Похоже, совершенно смело можно предположить, что поэт не имел никаких добрачных половых контактов со своей нареченной. Того требовала тогдашняя мораль, эти нестерпимо ханжеские правила игры, навязанные седоглавыми интендантами галицкого публичною театра. Потому-то даже такой beasty bad boy[73], как Антоныч, ничего не смог против этого придумать. Все его попытки соблазнить твердую в убеждениях панну преждевременной интимной близостью разбивались о ее непоколебимую добропорядочность и гордость на грани с фригидностью. Можем полагать, что Оля ни разу не позволила обстоятельствам обернуться таким образом, чтобы они с суженым оказались наедине. Нет, всегда в чьем-то присутствии — каких-то подруг, воспитательниц, монашек-василианок[74] и не в последнюю очередь ее родителей. Все они обладали препаскудным свойством беспардонно рассматривать и неодобрительно оценивать Антоныча, словно перед ними какой-нибудь Минотавр или Фантомас, взявшийся втянуть их неразумное дитя в свое тайное развратное логово. «А чем он живет?» — неоднократно допытывалась, насквозь лорнируя дочь, пани Олийныкова, которую уж никак не мог удовлетворить ответ о какой-то эфемерной премии Товарищества писателей и журналистов или глубоко символической стипендии от Его Высокопреосвященства митрополита графа Андрея[75].

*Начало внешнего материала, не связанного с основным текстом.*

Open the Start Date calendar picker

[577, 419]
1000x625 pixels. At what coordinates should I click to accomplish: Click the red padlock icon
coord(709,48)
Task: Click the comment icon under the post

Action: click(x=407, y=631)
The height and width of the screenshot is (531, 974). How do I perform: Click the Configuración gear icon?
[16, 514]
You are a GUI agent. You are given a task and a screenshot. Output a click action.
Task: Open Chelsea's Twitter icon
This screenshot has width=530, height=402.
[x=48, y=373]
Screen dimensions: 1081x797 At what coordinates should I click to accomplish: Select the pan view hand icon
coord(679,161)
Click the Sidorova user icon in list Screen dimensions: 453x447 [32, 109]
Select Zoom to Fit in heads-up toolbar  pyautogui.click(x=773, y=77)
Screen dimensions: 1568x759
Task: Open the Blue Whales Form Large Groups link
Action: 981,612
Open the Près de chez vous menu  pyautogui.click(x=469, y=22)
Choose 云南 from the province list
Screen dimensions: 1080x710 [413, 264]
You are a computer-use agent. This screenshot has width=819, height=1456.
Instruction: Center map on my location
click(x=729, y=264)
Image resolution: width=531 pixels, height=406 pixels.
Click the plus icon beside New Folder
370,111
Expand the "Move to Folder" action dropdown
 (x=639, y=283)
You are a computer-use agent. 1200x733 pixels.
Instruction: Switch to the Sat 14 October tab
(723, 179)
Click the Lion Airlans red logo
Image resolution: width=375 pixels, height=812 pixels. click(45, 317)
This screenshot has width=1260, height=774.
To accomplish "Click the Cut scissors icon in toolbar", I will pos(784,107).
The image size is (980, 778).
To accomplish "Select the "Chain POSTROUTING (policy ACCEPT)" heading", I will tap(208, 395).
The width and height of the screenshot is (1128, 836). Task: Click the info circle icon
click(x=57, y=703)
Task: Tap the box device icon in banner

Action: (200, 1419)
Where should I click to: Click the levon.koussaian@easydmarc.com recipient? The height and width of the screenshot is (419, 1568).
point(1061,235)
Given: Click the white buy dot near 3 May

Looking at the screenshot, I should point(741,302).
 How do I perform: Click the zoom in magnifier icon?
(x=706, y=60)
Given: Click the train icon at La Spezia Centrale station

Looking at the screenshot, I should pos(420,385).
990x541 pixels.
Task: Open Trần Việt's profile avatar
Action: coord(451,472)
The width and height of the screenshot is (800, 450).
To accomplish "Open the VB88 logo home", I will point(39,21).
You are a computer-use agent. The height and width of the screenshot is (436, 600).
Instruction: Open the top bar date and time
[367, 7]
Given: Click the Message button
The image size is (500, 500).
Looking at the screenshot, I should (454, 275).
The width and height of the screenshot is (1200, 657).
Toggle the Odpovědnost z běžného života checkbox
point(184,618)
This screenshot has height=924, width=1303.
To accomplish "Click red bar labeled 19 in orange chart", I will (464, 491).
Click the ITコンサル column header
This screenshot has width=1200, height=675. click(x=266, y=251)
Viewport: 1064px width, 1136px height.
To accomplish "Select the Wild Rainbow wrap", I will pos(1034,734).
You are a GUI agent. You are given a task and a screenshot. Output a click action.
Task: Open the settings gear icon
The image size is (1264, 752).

Поэтому ничего удивительного, что в воспоминаниях своей невесты Антоныч выглядит скорее никаким. Она предпочитает концентрировать внимание на его мягкости, добротен мечтательности. Или, скажем, на том, каким старательным он был в учебе, как целыми вечерами и неделями не вылезал из библиотек (сама собой напрашивается гипотеза об истинных мотивах и местах его слишком регулярного отсутствия). Из всех размыто-неопределенных фраз Антоныча, будто бы промолвленных в ее присутствии, запоминается по-настоящему лишь одна, возможно, вычитанная ею у того же Курдыдыка: «Знаешь, иногда у меня ощущение, будто мне кто-то нашептывал в ухо. Слово в слово нашептывал».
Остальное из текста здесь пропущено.